--- MATERIAL FOR THE TASK Enclosed Below ---

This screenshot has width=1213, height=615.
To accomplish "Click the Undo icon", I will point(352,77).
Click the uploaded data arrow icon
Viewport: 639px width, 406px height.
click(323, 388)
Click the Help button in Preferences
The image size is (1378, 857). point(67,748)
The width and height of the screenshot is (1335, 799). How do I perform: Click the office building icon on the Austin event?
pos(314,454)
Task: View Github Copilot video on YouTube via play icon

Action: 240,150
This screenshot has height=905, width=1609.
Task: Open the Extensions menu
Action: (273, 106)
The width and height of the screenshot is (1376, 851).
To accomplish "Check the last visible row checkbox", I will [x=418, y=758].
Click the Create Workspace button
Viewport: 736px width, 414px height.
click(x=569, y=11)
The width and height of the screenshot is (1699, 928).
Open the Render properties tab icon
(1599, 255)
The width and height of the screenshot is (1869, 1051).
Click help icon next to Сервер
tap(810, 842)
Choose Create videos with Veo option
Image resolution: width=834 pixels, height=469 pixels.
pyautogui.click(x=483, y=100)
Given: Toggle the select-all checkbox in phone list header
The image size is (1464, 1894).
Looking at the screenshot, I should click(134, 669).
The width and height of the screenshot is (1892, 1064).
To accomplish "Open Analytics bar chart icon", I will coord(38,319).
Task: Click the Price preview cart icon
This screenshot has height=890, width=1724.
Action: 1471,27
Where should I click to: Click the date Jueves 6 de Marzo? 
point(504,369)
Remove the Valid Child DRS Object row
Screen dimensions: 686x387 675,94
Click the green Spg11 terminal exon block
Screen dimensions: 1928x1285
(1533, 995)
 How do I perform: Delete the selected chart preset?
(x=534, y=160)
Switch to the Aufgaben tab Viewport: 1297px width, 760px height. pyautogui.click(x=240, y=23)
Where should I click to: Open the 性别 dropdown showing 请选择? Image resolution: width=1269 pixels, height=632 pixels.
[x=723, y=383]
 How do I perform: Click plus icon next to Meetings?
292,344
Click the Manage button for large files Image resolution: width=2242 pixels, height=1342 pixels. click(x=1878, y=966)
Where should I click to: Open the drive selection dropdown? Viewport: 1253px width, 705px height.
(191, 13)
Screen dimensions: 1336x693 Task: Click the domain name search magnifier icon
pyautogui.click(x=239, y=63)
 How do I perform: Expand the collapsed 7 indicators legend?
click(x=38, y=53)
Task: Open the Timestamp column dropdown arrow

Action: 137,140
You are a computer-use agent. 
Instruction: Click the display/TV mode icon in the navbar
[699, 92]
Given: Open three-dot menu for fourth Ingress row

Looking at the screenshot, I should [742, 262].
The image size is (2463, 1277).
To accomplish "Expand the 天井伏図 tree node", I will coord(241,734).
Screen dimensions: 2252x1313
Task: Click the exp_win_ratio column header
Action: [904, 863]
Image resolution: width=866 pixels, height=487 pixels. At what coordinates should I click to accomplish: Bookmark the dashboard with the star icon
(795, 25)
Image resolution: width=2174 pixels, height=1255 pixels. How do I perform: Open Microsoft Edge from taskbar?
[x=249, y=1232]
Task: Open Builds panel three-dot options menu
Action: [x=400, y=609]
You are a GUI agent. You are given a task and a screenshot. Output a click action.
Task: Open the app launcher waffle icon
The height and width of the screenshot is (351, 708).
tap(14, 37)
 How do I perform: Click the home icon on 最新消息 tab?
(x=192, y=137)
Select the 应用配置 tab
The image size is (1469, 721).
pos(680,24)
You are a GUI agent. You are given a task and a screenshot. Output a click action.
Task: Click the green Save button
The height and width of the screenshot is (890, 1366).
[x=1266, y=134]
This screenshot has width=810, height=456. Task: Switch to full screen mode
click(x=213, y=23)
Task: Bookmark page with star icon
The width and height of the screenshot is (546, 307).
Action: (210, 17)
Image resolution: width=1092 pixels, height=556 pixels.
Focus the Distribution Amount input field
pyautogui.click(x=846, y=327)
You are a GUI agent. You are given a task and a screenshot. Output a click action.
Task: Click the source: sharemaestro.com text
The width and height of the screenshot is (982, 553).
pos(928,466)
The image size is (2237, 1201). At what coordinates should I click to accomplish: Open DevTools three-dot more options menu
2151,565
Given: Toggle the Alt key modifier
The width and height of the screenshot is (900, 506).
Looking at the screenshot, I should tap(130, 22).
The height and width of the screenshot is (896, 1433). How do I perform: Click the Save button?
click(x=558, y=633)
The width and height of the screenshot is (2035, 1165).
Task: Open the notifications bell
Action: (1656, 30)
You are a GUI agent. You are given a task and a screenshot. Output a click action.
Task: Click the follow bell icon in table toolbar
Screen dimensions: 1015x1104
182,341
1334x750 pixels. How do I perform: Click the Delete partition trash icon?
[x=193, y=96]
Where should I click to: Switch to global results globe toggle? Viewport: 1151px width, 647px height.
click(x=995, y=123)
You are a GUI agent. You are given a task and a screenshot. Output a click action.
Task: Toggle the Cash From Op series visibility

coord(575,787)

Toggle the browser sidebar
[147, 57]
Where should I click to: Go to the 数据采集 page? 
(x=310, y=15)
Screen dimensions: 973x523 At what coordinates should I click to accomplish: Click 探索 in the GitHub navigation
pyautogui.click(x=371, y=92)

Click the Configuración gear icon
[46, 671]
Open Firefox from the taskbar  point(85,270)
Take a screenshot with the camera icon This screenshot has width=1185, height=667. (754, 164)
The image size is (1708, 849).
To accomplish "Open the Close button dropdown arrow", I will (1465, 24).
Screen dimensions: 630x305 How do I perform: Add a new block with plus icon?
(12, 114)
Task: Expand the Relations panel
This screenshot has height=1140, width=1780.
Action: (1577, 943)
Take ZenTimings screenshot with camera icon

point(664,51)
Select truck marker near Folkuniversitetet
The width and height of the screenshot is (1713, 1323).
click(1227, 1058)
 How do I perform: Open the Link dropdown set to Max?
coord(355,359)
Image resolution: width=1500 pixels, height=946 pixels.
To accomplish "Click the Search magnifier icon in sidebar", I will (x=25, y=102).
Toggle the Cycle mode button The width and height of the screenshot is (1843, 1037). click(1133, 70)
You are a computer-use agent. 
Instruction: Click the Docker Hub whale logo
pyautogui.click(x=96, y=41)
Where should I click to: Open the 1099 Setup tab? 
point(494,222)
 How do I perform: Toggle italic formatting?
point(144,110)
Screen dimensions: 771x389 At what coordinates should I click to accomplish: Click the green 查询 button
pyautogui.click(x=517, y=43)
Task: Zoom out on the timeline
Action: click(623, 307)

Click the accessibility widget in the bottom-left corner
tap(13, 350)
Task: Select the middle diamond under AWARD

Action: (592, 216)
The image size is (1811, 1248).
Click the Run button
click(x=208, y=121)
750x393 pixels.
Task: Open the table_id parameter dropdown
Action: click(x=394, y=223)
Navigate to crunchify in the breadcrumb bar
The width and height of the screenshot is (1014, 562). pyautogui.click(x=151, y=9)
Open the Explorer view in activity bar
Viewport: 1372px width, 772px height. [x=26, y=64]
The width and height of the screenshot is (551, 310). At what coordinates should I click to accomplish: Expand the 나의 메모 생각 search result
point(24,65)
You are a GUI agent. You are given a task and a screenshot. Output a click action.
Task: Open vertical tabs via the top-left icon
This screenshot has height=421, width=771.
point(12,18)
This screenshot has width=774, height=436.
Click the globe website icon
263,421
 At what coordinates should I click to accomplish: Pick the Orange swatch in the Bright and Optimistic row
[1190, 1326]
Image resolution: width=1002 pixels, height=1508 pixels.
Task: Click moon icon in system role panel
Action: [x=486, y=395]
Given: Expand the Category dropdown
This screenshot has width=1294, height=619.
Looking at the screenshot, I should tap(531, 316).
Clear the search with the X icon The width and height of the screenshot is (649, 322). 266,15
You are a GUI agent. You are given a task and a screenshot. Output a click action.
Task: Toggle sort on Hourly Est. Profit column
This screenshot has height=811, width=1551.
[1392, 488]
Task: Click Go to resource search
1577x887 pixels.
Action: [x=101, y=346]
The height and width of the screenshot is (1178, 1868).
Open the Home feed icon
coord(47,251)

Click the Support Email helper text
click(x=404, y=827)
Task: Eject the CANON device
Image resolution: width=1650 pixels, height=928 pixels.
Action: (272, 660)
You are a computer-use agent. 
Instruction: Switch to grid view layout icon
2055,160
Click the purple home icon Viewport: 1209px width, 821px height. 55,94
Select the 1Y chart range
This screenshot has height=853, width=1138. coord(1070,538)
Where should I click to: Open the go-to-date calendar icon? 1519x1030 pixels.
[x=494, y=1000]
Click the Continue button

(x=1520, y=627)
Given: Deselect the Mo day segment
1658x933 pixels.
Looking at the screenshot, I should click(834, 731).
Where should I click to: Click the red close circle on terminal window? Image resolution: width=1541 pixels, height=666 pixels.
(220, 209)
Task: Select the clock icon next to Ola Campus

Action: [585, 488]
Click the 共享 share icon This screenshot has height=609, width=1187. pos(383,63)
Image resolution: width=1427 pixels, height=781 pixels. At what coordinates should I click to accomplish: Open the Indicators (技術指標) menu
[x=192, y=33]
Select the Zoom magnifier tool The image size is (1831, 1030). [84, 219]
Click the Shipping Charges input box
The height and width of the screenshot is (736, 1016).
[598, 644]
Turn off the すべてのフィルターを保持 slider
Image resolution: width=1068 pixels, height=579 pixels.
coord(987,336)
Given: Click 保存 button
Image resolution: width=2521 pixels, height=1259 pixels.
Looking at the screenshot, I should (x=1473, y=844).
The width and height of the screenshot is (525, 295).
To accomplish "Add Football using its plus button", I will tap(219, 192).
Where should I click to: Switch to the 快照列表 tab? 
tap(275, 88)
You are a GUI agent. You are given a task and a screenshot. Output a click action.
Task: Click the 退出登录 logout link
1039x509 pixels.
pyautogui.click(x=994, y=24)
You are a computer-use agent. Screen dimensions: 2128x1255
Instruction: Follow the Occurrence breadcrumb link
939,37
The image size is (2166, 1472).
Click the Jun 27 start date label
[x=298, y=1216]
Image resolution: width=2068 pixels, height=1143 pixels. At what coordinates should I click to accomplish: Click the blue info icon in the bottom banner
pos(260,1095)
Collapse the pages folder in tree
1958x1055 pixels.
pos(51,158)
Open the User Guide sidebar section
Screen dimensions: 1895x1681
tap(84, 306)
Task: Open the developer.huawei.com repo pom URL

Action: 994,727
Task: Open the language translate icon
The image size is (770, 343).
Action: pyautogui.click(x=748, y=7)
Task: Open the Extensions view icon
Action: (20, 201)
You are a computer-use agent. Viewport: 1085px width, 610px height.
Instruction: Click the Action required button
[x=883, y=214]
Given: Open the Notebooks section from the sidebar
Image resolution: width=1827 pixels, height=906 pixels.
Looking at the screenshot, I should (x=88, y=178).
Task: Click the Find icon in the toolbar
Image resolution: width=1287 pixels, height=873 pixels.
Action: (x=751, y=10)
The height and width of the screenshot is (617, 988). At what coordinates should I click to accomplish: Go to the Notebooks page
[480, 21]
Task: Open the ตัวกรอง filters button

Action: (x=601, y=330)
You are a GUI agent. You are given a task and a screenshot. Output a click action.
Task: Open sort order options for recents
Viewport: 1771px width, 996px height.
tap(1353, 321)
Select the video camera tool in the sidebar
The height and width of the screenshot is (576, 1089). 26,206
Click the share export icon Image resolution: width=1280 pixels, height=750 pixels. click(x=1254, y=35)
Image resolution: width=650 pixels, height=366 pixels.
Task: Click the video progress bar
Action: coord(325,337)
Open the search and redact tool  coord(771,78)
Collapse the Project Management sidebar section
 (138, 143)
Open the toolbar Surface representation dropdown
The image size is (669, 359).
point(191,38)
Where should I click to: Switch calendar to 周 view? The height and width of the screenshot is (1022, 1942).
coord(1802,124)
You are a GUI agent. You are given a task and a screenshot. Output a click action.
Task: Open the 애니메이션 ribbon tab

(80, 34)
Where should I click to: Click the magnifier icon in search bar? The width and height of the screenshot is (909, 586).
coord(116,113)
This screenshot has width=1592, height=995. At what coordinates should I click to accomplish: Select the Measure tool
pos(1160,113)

--- End of Enclosed MATERIAL FOR THE TASK ---

### REQUIRED WORK
Set down precisely the lines above between the line holding "The width and height of the screenshot is (1335, 799)." and the line holding "The width and height of the screenshot is (1376, 851).", inclusive, and nothing beyond them.

### ANSWER BELOW
The width and height of the screenshot is (1335, 799). How do I perform: Click the office building icon on the Austin event?
pos(314,454)
Task: View Github Copilot video on YouTube via play icon

Action: 240,150
This screenshot has height=905, width=1609.
Task: Open the Extensions menu
Action: (273, 106)
The width and height of the screenshot is (1376, 851).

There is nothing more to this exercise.